* * * * * * * * * * * * * * * * * * * * * * * *
LINGUIST List logo Eastern Michigan University Wayne State University *
* People & Organizations * Jobs * Calls & Conferences * Publications * Language Resources * Text & Computer Tools * Teaching & Learning * Mailing Lists * Search *
* *

LINGUIST List 24.2625

Thu Jun 27 2013

Review: Applied Linguistics; Computational Linguistics: Frankenberg-Garcia et al. (2012)

Editor for this issue: Joseph Salmons <jsalmonslinguistlist.org>

Date: 24-Mar-2013
From: Robert Poole <repooleemail.arizona.edu>
Subject: New Trends in Corpora and Language Learning
E-mail this message to a friend

Discuss this message

Book announced at http://linguistlist.org/issues/23/23-5028.html

EDITOR: Ana Frankenberg-Garcia
EDITOR: Lynne Flowerdew
EDITOR: Guy Aston
TITLE: New Trends in Corpora and Language Learning
SERIES TITLE: Corpus and Discourse
PUBLISHER: Bloomsbury Publishing (formerly The Continuum International Publishing Group)
YEAR: 2012

REVIEWER: Robert E Poole, University of Arizona

“New Trends in Corpora and Language Learning” provides a comprehensive look at
recent developments in corpus approaches for teaching and learning language.
The 15 chapters were developed from presentations delivered at the 2008
Teaching and Language Corpora Conference (TaLC). Part 1 features chapters
detailing current approaches to using corpora and corpus tools by language
learners from contexts around the world. These chapters explain approaches
that place data in the hands of the learner and report the benefits of such
instruction and learners’ responses to the methods and tools. The next section
discusses tools from multimodal concordancing software to a collocation
feedback program that learners can employ and exploit for their language
learning in addition to chapters detailing recent developments in machine
translation and parallel corpora. Finally, section three includes chapters
discussing insights made possible through analyses of learner corpora and the
pedagogical implications of the findings.

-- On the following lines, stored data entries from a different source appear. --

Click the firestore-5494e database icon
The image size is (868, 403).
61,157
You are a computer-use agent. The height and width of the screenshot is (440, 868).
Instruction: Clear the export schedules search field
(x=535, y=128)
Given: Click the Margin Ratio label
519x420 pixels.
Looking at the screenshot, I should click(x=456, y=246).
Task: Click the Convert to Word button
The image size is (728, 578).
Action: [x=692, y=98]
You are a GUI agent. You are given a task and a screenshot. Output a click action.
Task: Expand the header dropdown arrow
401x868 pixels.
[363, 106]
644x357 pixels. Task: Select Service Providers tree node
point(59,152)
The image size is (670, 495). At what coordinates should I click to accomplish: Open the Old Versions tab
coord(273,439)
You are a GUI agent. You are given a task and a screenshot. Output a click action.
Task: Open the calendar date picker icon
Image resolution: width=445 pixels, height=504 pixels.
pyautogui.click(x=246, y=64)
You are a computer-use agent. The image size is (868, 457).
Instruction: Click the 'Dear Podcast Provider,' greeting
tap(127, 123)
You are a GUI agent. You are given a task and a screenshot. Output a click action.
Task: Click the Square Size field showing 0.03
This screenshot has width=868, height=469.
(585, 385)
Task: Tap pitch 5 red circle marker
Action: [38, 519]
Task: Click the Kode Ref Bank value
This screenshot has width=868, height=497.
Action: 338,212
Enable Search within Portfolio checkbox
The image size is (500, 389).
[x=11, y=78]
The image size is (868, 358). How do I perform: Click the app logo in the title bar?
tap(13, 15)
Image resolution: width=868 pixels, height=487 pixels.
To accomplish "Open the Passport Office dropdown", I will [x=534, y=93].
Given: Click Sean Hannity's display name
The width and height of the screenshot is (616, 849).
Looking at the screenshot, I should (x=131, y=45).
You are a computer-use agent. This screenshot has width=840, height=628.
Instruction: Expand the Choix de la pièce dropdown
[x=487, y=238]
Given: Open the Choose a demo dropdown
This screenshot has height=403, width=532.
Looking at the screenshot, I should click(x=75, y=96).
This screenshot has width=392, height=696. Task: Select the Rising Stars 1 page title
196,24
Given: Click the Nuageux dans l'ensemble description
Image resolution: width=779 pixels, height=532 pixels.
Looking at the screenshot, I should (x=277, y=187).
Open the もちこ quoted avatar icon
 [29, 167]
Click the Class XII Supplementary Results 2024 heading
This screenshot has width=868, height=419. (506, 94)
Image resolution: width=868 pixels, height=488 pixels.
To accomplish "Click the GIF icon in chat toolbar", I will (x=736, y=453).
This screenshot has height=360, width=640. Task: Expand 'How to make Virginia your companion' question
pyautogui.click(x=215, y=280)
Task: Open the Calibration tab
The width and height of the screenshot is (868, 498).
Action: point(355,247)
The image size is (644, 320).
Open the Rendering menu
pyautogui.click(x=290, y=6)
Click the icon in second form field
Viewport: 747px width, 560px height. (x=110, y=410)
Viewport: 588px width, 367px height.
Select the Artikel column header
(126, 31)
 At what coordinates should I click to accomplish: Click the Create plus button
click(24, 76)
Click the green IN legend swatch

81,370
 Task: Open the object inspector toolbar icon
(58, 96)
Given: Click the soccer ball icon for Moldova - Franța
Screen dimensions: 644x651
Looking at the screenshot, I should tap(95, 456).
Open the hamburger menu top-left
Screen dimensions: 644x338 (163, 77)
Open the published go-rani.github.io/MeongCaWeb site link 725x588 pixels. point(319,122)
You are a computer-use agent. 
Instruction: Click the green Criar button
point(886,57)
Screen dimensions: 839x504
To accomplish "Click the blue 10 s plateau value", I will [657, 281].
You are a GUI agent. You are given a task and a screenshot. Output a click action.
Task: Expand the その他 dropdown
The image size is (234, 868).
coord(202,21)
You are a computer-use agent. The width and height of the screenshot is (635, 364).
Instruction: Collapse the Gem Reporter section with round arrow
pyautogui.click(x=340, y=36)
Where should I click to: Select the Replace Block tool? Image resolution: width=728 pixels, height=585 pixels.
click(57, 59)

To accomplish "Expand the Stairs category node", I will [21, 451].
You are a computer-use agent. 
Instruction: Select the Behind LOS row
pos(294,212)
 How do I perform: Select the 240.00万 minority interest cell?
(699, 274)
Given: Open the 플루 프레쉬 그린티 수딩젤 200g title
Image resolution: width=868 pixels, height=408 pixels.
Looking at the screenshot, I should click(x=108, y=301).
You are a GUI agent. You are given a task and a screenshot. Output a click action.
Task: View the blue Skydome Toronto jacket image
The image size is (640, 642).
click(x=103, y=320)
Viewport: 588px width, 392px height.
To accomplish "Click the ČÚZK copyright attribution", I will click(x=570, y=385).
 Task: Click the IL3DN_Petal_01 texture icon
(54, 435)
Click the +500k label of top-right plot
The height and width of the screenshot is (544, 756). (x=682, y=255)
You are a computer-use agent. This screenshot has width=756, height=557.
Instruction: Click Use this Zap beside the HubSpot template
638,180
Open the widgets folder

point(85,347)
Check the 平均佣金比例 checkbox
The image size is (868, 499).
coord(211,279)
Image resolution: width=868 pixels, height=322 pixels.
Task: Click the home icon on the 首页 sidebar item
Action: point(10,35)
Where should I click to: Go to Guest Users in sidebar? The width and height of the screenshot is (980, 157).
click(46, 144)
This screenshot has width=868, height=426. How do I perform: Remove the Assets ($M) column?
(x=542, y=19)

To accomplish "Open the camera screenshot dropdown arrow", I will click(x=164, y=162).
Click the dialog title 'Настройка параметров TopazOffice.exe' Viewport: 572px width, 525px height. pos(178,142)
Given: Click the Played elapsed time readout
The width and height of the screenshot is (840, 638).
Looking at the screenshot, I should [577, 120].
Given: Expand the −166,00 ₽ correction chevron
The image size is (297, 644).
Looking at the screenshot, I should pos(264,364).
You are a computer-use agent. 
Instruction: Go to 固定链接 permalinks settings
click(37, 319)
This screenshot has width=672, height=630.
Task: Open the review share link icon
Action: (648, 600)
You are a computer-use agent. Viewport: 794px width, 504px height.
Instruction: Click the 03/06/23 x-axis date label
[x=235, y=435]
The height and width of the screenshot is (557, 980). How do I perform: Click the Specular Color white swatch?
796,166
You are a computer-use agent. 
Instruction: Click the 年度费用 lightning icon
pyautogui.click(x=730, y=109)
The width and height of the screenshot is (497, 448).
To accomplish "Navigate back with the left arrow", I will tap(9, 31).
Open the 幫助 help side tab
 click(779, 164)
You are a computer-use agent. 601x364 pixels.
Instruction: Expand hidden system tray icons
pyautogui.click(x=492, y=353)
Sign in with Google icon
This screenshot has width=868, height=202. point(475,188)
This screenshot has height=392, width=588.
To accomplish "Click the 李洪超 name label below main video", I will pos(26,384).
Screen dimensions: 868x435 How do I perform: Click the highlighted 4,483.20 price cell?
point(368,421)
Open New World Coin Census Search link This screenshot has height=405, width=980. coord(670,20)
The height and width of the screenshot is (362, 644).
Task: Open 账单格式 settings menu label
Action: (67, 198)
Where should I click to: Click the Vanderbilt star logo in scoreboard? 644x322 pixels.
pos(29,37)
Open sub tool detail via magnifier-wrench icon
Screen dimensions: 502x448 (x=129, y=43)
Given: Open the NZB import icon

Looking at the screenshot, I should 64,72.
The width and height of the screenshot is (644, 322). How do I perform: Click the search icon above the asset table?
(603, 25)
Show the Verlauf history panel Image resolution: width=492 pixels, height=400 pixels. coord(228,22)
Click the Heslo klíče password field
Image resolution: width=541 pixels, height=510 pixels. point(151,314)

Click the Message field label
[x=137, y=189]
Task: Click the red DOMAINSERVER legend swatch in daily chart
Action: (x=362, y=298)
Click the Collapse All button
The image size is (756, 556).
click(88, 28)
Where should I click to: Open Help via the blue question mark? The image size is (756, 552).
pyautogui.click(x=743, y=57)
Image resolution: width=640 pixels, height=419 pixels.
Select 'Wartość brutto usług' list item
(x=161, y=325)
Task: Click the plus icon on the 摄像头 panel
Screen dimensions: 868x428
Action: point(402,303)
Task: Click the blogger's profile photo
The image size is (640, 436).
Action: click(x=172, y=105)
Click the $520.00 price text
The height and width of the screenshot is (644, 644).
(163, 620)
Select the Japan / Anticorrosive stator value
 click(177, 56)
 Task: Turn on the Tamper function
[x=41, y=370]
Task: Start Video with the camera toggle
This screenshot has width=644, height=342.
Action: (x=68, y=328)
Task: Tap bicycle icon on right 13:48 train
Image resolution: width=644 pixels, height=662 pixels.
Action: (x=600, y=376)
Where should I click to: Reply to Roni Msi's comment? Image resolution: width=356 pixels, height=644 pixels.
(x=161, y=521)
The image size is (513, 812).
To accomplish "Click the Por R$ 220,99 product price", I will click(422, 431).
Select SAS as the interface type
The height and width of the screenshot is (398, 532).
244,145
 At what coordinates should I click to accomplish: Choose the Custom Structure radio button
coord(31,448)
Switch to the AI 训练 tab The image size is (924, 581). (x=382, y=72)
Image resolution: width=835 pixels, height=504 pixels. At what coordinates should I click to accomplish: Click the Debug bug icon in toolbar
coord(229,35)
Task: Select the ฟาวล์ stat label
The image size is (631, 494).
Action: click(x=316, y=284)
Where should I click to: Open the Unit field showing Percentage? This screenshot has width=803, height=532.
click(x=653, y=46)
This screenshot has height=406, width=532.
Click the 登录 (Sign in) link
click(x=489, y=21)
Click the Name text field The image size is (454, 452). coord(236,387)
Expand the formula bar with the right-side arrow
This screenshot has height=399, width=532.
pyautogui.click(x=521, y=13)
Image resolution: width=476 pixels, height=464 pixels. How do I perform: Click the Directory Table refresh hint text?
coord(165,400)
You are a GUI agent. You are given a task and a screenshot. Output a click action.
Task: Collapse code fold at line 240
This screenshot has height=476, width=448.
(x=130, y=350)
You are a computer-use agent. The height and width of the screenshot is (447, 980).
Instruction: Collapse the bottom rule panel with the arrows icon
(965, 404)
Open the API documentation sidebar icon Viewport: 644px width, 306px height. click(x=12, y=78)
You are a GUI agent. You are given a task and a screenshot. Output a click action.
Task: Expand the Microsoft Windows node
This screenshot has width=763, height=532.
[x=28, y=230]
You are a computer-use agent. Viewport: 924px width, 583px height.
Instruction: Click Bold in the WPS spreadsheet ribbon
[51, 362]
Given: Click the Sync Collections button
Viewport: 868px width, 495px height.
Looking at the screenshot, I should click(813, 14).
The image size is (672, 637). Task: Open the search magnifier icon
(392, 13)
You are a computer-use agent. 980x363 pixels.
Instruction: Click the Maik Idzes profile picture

PART I: Corpora with language learners: use
Opening the text, Yukio Tono’s chapter “TaLC in action: recent innovations in
corpus-based English language instruction in Japan” details several novel
corpus-based applications while reporting the popularity of corpora in Japan
and the potential for its success elsewhere. Of particular interest was the
description of a corpus-based TV English program that more than 1 million
people watch per year. It spawned a popular children’s character, “Mr.
Corpus”, and won an award for best TV program from Japan's public broadcasting
center. The show enjoyed such great popularity that similarly themed iPhone
applications have been produced and a corpus-based Wii game application is
being developed. These success stories, Tono asserts, display the potential
for and viability of corpus-based approaches in Japan and elsewhere.

The second chapter, “Using hands-on concordancing to teach rhetorical
functions: evaluation and implications for EAP writing classes” by Maggie
Charles, presents a discourse-analytic approach for the teaching of writing.
While a common critique of corpus pedagogy has been its focus on bottom-up
approaches to language learning, Charles presents a model that integrates
top-down and bottom-up processing that moves learners beyond the lexicogrammar
of individual sentences to rhetorical features of the discourse. The 49
international graduate students responded quite positively to the approach and
noted the affordances the corpus approach provides for the teaching and
learning of academic writing. In closing, Charles presents a three-stage
process that she believes will transition students from corpus awareness to
corpus literacy and finally, corpus proficiency.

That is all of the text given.